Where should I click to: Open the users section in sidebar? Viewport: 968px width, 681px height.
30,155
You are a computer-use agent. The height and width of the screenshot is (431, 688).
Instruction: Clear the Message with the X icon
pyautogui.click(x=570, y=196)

++++++++

=== Stated task ===
Render the records as a two-column CSV with the headers text and answer, one row per record. Put each record's text and its answer in a single quoted field, with line breaks replaced by spaces.

=== Exercise response ===
text,answer
"Where should I click to: Open the users section in sidebar? Viewport: 968px width, 681px height.","30,155"
"You are a computer-use agent. The height and width of the screenshot is (431, 688). Instruction: Clear the Message with the X icon","pyautogui.click(x=570, y=196)"